L’étude de Joëlle Beurier est un livre dense et précis, enrichi d’analyses statistiques des motifs de l’iconographie journalistique, compilées pour répondre à une question : qu’est-ce que les publics français et allemand percevaient des violences de la guerre ? Poser cette question lui permet de s’inscrire habilement dans la problématique de la « culture de guerre » pour affiner la perspective de George Mosse sur la brutalisation des sociétés européennes. Mais c’est supposer ici, au fil de l’ouvrage, une transparence de la photographie, fenêtre ouverte sur les horreurs du front. Puisque la mort est la vérité du soldat, la photographie de la mort est le réalisme par excellence. Statistiques à l’appui, l’auteure examine le réalisme français auquel elle oppose la tendance germanique à la mythologie héroïsante. Mais elle agit parfois trop en iconographe et pas assez en historienne des objets visuels. Elle semble ainsi ne pas aller au bout de la réflexion sur ce qui est spécifique à l’image, à savoir toute la stratification sémantique qu’elle accumule dans son parcours de mains en mains, du photographe au maquettiste, de la rédaction à l’imprimerie.
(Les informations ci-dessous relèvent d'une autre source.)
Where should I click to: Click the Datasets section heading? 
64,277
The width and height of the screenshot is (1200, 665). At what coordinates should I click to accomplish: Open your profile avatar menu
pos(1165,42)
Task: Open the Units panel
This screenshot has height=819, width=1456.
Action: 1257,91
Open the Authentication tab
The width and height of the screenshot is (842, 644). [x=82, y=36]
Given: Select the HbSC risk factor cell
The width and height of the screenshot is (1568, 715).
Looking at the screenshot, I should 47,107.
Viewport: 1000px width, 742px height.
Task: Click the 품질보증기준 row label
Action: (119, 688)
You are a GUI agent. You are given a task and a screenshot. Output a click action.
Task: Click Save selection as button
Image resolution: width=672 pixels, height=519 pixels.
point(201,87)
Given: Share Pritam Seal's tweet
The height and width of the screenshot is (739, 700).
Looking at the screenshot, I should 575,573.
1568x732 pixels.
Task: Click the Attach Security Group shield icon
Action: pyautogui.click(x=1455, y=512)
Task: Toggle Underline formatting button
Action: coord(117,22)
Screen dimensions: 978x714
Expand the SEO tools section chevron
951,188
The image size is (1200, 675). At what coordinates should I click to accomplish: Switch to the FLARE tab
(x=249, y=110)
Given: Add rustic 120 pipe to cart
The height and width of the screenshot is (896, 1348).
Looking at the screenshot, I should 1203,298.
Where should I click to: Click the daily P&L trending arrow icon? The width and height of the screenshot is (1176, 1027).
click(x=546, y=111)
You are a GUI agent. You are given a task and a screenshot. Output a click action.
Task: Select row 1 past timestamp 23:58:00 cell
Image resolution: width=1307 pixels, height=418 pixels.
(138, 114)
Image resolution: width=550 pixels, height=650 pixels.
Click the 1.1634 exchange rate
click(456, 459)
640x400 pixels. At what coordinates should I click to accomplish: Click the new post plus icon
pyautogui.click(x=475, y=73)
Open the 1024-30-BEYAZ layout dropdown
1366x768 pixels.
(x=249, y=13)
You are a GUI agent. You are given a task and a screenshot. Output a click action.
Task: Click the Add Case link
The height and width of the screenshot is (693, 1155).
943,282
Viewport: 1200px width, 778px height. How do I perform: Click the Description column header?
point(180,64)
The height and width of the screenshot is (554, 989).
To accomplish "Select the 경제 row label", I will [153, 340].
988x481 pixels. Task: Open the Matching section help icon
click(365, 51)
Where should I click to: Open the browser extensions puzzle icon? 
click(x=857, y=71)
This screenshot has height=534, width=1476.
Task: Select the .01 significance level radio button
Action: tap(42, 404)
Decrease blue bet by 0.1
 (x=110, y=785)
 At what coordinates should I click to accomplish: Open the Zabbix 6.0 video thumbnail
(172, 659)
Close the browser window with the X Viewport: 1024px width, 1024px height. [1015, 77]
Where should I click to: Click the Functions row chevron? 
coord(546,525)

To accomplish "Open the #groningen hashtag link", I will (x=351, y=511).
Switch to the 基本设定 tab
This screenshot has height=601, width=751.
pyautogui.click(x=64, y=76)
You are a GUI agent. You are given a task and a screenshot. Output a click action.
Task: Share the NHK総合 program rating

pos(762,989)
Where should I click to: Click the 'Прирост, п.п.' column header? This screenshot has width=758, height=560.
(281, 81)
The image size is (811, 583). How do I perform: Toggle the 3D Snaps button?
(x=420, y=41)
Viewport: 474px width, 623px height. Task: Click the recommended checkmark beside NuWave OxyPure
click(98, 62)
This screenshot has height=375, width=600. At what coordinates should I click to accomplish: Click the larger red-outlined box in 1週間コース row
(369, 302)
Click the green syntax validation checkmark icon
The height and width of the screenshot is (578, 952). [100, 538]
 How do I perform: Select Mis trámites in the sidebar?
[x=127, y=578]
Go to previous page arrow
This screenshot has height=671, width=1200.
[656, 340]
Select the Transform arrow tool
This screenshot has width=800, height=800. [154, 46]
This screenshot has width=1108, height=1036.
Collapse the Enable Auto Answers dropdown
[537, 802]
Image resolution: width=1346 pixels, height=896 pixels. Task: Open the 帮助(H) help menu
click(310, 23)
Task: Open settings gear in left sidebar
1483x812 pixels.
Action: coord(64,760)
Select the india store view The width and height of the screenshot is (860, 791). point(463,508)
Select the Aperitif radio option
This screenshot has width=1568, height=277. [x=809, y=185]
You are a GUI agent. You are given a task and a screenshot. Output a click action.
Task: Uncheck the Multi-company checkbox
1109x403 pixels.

Attachée à classer les images publiées par motifs (la mort, le paysage), elle semble oublier leur matérialité, les erreurs volontaires ou involontaires de légende, leur temporalité propre, les circulations intra- ou internationales, la chaîne de construction du discours en image. Quoiqu’il en soit et bien qu’il ne plonge pas aussi profondément qu’on pourrait le souhaiter dans l’épaisseur du médium photographique, cet ouvrage constitue un livre de référence sur l’histoire des perceptions de la guerre.
Référence : Christian Joschke, « Joëlle Beurier, Photographier la Grande Guerre, France-Allemagne. L’héroïsme et la violence dans les magazines, 2016 », Transbordeur. Photographie histoire société, no 2, 2018, pp. 220-221.